A leggere le cronache sembrerebbe che la decisione si sia resa inevitabile per due motivi: innanzitutto per mantenere in vita e in attività la struttura commissariale guidata dal generale Figliuolo che sta operando proprio perché siamo in emergenza, e in secondo per non far decadere dal primo gennaio la validità del super green pass, che è una misura eccezionale giustificata proprio dalla permanenza dello stato di emergenza. Si sarebbe dunque creato un vuoto normativo, visto che il decreto del governo ne fissa la durata fino al 15 gennaio, con possibilità di proroga se la situazione dei contagi dovesse destare allarme come da più parti si teme.

Ma perché è stata scelta la data del 31 marzo? Anche qui la motivazione è puramente tecnica. Lo stato d’emergenza può durare al massimo 24 mesi e può essere prorogato per un solo anno. Quindi scaduto il termine del 31 gennaio 2022 la legge stabilisce la possibilità di una proroga di soli due mesi, dopo di che servirà un voto del Parlamento per poter eventualmente andare oltre i due anni. Ma il governo è certo che per il 31 marzo l’emergenza sarà finita e le competenze potranno tornare alla Protezione Civile. 
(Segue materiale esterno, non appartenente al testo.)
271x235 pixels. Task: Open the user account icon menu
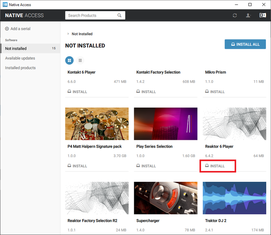tap(249, 16)
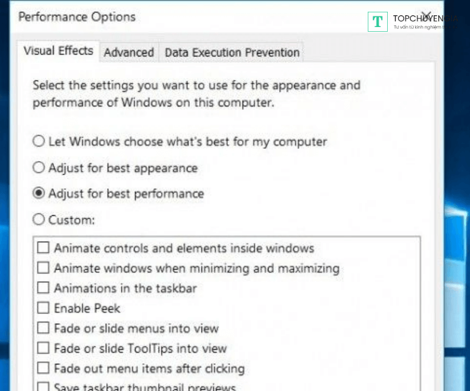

Una scelta quella di Draghi legata dunque a ragioni di carattere tecnico e normativo che però comporterà anche delle ripercussioni politiche. Come potrà il premier mollare tutto a febbraio per salire al Colle con l’emergenza ancora in corso? Se fino ad oggi i partiti imploravano il premier di non muoversi da Palazzo Chigi, adesso avranno il pretesto per non proporre la sua candidatura obbligandolo a rimanere dov’è fino al 2023 scongiurando così anche il rischio di elezioni anticipate. Draghi avrà valutato questa controindicazione? Probabilmente sì e avrà pure messo in conto di aver offerto su un piatto d’argento ai partiti l’alibi per non candidarlo in nome dei supremi interessi del Paese. Ma visto che trovare un candidato condiviso sarà molto difficile nonostante le speranze di Berlusconi, non è escluso che alla fine l’impossibilità di Draghi a spostarsi possa spingere il presidente Mattarella a rivedere la sua contrarietà ad un bis, magari a termine, fino al 2023 quando chiusa la legislatura ed eletto il nuovo Parlamento saranno maturi i tempi per eleggere l’ex presidente Bce.  Finora da parte del Capo dello Stato resta un deciso No, ma il 31 dicembre ci sarà il discorso di fine anno e lì si capirà se sarà davvero l’ultimo di Mattarella o se l’emergenza pandemica lo spingerà ad un ripensamento. Del resto il precedente di Napolitano può fare scuola.